(Stored data)

○ ○ ○ ○ ○

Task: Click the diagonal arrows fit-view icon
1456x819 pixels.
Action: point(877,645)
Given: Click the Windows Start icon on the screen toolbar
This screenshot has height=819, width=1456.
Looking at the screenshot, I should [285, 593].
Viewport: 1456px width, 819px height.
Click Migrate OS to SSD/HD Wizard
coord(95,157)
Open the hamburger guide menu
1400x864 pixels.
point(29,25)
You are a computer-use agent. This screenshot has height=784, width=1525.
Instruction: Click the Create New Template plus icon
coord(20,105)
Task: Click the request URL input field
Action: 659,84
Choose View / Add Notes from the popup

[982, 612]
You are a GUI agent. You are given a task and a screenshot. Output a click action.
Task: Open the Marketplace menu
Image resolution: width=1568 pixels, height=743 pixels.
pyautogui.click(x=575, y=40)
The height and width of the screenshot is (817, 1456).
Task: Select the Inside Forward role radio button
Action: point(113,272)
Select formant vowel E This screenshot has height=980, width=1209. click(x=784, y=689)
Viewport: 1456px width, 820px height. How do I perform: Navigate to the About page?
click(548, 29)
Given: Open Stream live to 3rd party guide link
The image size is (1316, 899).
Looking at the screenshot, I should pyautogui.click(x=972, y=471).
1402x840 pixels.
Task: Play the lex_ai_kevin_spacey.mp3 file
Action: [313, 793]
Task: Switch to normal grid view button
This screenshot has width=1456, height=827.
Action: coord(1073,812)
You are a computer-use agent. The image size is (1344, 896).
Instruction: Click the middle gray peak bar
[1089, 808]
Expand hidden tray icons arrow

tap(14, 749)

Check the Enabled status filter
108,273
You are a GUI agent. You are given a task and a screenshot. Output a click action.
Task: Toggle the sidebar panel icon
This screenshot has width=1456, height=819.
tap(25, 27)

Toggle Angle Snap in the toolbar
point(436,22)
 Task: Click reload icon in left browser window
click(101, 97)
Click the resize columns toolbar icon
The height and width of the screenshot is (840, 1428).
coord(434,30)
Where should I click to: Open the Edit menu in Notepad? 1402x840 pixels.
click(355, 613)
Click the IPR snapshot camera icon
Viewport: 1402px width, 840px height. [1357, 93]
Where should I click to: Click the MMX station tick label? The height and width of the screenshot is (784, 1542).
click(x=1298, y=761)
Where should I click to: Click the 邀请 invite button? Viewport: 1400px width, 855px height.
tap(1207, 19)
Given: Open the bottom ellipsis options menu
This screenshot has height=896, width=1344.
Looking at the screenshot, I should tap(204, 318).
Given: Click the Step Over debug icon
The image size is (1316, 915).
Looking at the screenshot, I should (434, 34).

○ ○ ○ ○ ○

Your answer should be a single number: the count of lines in the records that contain "agent".

Expected output:
4